Medicare: Is that operation really necessary?

Monday, December 5th, 2011

Medicare may start operating more like an insurance company by requiring prior authorization for expensive operations and procedures. Medicare has announced a test program to see how this might work, and it will focus on states where patterns of fraud and abuse are high. Good news for Arizona:  we’re not on the list!

Medicare Advantage plans, which are run by insurance companies, require doctors to get prior authorization for hospitalization (except in an emergency), operations of any kind, and many expensive procedures and tests like MRIs or CT scans. But Medicare does not operate this way, and the result is billions of dollars in payments for medical services that are not necessary.

Medicare isn’t going to require doctors to get approval before providing services, but doctors have been put on notice that their bills will be audited before they get paid. And if the auditors determine the service was unnecessary, Medicare will not pay the bill.
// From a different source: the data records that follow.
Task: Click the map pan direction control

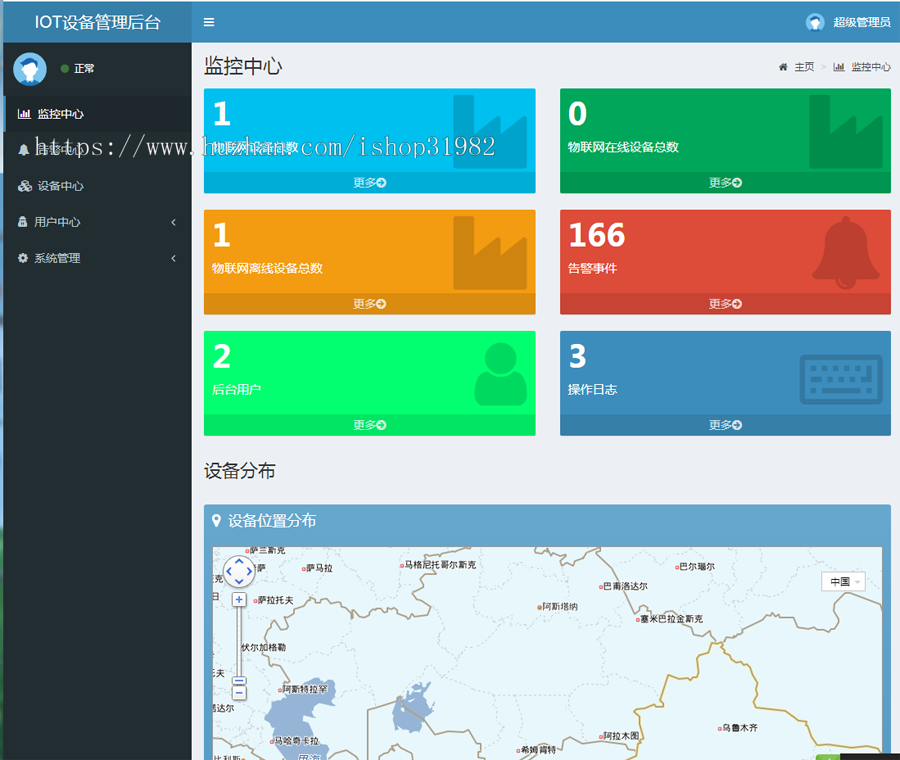Action: 239,571
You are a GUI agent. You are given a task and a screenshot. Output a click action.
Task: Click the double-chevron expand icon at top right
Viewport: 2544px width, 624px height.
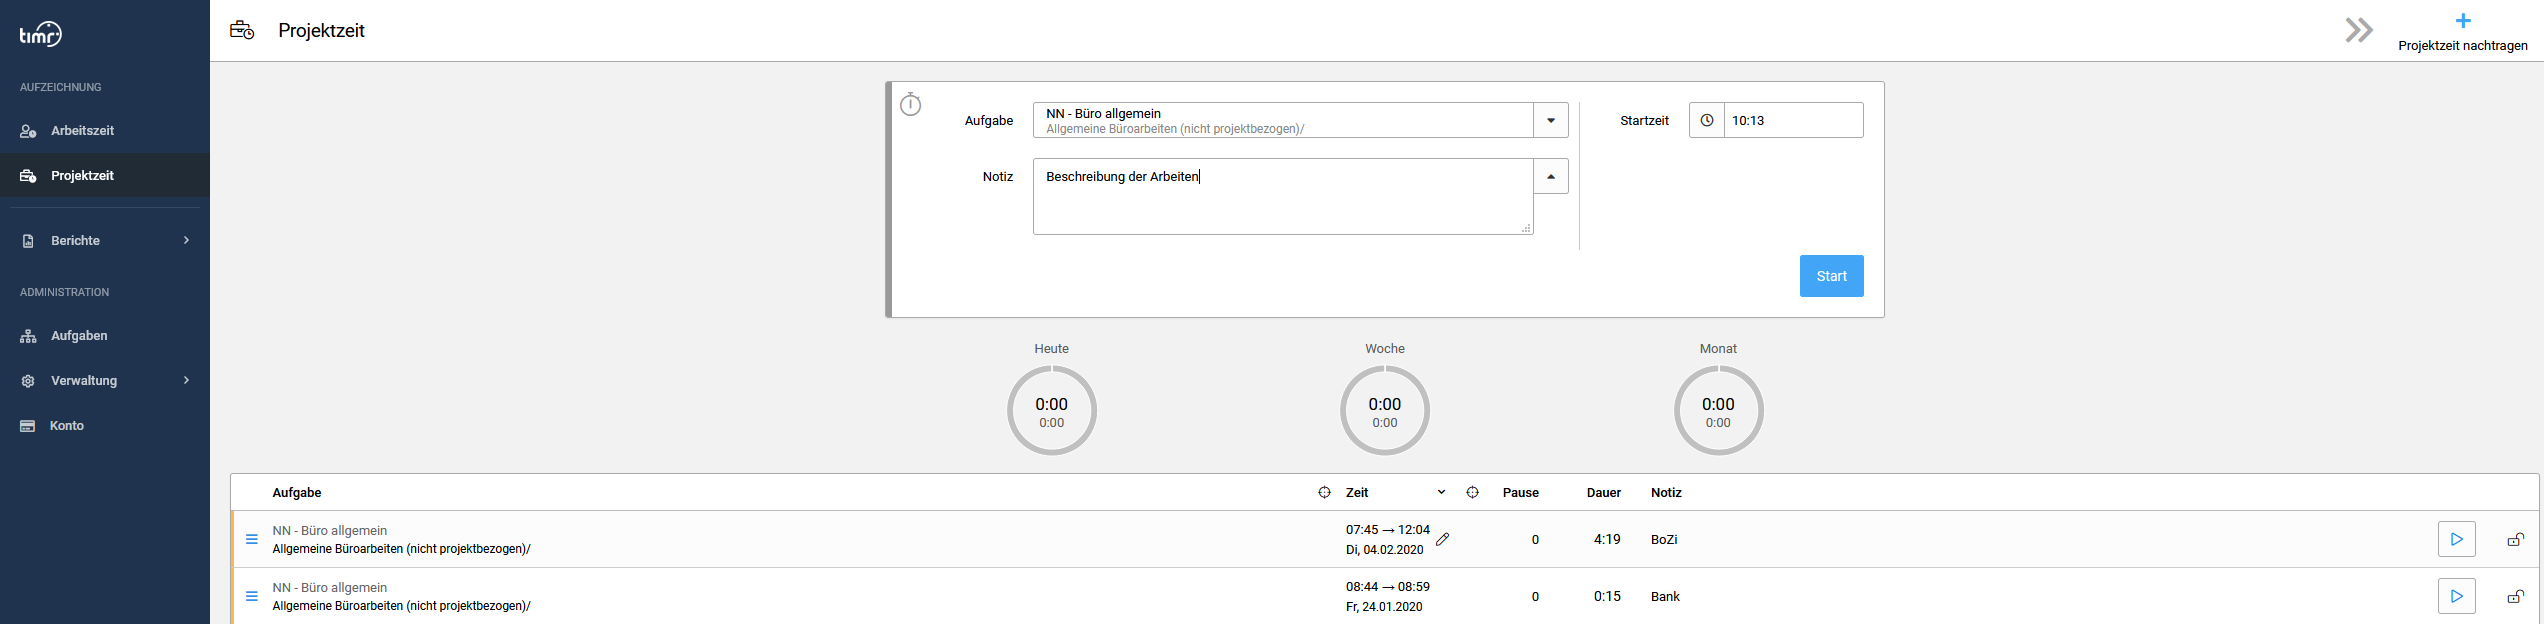point(2359,30)
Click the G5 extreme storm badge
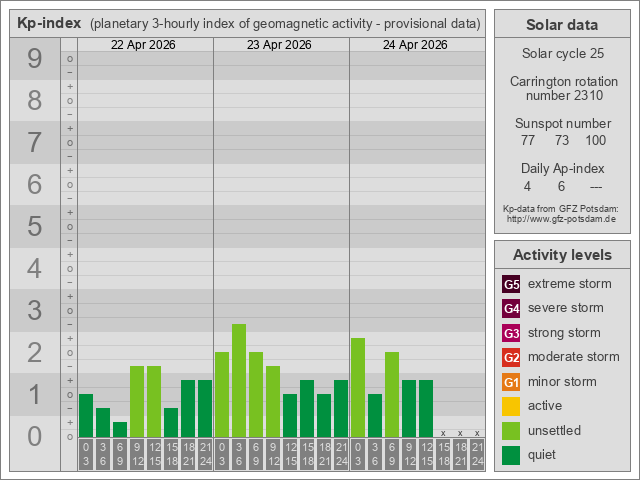Screen dimensions: 640x480 pyautogui.click(x=511, y=284)
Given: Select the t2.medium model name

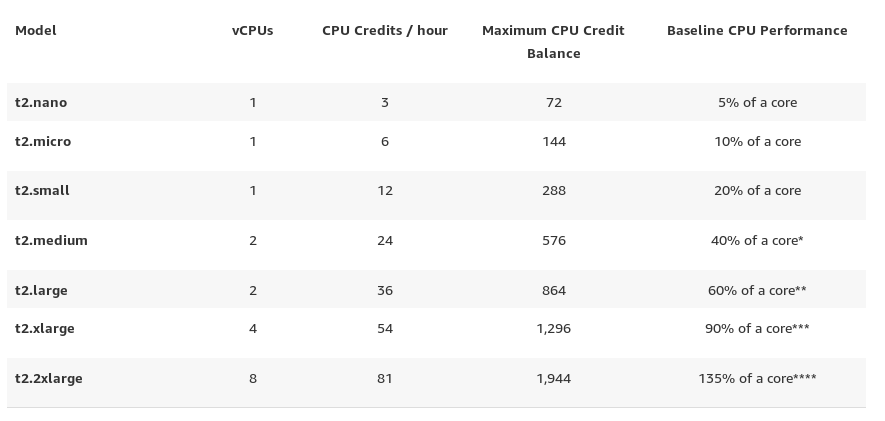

The full story can be found at Forbes. Here is an excerpt:

In Florida, in fact, 100% of stent, ICD, and pacemaker implantation procedures will undergo review before payment. Similar programs will take place in California, Michigan, Texas, New York, Louisiana, Illinois, Pennsylvania, Ohio, North Carolina, and Missouri, but the precise percentage and mix of cases that will undergo auditing has not yet been stated.

On November 15 the demonstration program was announced by CMS:

The Recovery Audit Prepayment Review demonstration will allow Medicare Recovery Auditors (RACs) to review claims before they are paid to ensure that the provider complied with all Medicare payment rules. The RACs will conduct prepayment reviews on certain types of claims that historically result in high rates of improper payments. These reviews will focus on seven states with high populations of fraud- and error-prone providers (FL, CA, MI, TX, NY, LA, IL) and four states with high claims volumes of short inpatient hospital stays (PA, OH, NC, MO) for a total of 11 states. This demonstration will also help lower the error rate by preventing improper payments rather than the traditional “pay and chase” methods of looking for improper payments after they have been made.